An editor must really like your work if he wants to celebrate your life and work in a major magazine. That's what cartoon editor Gurney Williams did for Gardner Rea (1894 - 1966). Like a lot of cartoonists, Gardner was born in Ohio. His initial plan was to become an artist, but at the age of fifteen, he sold his first gag cartoon to the old Life Magazine and his path changed.
From the Post Morrow Foundation, which reprints the New York Times obituary of December 29, 1966, p. 31:
"When Harold Ross was gathering talent to start a magazine called The New Yorker in 1925, Mr. Rea was one of the original contributors. An old college friend, James Thurber, was in Paris at the time, but joined the magazine the following year.

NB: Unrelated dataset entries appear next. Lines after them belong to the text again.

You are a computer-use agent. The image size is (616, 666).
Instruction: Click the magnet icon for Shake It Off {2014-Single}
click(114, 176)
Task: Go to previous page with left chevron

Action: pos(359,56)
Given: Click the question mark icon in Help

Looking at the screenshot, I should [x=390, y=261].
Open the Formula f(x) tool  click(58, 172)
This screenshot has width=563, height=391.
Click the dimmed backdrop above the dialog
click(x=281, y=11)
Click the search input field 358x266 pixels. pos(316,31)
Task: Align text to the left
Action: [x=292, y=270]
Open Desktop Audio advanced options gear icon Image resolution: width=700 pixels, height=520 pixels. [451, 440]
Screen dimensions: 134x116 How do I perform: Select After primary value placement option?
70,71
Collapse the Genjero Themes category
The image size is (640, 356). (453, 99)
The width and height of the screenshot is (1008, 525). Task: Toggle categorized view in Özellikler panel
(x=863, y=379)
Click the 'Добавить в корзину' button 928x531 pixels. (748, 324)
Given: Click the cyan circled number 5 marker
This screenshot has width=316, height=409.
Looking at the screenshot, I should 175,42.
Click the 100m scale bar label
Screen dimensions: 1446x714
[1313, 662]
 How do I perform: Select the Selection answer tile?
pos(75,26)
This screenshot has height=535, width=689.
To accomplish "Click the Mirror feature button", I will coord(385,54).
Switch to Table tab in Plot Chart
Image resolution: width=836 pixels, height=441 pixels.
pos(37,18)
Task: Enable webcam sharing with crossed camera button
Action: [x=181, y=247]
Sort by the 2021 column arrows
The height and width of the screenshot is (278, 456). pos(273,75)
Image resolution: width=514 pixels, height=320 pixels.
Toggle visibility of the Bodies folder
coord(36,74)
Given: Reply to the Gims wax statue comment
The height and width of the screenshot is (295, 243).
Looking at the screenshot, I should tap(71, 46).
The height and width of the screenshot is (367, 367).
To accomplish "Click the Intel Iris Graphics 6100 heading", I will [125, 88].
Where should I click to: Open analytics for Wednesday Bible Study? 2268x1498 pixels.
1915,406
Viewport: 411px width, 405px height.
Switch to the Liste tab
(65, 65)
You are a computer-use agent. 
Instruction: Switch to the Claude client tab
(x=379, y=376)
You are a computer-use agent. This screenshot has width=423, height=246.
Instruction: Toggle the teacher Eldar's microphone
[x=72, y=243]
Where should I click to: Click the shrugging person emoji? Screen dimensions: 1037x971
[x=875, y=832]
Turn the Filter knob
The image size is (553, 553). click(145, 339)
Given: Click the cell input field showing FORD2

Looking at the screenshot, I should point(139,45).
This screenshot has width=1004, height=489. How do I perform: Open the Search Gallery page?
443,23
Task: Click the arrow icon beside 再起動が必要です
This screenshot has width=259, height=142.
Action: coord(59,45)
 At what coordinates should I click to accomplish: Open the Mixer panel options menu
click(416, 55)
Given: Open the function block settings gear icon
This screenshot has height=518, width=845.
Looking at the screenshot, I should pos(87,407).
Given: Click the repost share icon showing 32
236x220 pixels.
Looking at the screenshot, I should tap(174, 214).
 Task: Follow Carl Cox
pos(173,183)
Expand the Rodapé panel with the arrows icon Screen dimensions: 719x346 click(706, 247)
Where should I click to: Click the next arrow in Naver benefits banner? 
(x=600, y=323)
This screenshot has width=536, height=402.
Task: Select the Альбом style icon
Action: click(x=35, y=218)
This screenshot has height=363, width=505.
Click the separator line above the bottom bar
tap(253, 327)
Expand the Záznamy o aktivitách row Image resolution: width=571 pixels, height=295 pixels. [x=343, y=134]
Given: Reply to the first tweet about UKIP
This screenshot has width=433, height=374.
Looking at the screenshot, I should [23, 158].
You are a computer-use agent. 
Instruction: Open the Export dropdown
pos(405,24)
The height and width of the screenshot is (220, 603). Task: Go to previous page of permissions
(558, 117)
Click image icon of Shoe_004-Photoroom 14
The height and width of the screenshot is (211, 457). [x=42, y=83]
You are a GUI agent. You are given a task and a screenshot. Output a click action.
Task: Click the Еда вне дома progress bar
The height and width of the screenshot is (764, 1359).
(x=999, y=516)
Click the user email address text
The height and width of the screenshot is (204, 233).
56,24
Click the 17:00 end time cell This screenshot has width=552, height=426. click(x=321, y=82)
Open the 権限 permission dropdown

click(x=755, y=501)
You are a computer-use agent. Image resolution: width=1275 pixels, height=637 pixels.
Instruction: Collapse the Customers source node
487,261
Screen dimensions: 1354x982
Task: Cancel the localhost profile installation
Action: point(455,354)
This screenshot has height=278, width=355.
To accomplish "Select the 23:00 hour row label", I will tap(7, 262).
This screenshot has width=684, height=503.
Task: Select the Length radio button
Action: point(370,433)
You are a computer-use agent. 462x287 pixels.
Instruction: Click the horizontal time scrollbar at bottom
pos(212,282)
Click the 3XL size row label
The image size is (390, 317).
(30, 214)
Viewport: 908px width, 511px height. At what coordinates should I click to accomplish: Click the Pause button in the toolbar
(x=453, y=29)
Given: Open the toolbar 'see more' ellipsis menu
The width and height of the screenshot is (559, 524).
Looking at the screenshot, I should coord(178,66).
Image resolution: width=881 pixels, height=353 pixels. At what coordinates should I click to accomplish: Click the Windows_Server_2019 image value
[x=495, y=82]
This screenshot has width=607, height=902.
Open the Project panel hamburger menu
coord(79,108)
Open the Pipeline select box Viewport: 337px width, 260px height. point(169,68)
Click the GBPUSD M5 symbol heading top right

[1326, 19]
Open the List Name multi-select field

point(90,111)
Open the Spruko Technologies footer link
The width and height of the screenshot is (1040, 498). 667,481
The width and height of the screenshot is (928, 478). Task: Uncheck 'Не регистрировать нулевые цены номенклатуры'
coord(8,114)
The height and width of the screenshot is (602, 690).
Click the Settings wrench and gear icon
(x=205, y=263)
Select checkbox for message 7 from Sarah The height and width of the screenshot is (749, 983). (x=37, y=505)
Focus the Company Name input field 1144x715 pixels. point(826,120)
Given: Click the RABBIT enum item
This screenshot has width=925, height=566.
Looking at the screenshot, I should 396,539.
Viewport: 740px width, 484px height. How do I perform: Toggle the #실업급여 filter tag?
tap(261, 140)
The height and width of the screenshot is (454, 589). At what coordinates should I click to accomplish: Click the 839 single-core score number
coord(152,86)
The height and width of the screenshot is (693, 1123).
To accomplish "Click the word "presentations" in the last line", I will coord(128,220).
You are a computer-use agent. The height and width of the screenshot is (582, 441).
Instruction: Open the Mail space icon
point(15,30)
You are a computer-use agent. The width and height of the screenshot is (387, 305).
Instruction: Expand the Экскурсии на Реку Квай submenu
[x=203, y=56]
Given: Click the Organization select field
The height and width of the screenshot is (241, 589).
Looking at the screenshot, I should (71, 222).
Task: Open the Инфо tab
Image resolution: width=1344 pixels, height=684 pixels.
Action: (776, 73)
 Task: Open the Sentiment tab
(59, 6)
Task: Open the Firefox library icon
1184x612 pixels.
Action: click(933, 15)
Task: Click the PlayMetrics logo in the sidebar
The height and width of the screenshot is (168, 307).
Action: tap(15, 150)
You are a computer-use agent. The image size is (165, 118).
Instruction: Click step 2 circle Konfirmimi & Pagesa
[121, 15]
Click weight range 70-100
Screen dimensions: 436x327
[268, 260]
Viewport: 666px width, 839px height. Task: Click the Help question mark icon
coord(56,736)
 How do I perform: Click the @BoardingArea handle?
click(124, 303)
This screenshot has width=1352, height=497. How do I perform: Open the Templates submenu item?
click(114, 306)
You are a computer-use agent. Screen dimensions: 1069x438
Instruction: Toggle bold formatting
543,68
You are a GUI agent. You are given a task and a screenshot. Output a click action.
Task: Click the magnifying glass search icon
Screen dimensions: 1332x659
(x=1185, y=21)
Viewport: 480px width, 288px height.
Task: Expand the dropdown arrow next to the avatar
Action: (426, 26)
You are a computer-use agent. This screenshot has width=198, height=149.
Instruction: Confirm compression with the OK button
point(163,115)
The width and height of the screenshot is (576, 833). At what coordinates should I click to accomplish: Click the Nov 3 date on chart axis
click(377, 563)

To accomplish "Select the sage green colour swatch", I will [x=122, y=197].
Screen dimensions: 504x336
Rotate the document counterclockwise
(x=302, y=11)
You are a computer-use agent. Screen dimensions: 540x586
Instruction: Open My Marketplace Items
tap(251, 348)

"Rea’s contribution was considerably more than the drawings that appeared under his name. Some associates considered an equal talent was his short, sharp gags that formed the basis for cartoons by such noted colleagues as Charles Addams and the late Helen Hokinson. At one time he wrote about 40 gags a week, most of which he sold to editors.
"That somewhat serpentine line of his drawings, without detail, became his trademark, along with a trick of having in each picture a small shape, such as a necktie, inked in solid black. He explained the 'wiggle' of his line with another gag—'Nobody will catch on when I get senile.'
"But Mr. Rea distinguished between verbal humor and the art of drawing. He told an interviewer in 1946 that in common with most critics, he considered 'that line is the highest, most difficult form of art, and so long long as the fundamental design is there, I can’t see that it makes the slightest difference, technically speaking, if the subject matter is humorous.'"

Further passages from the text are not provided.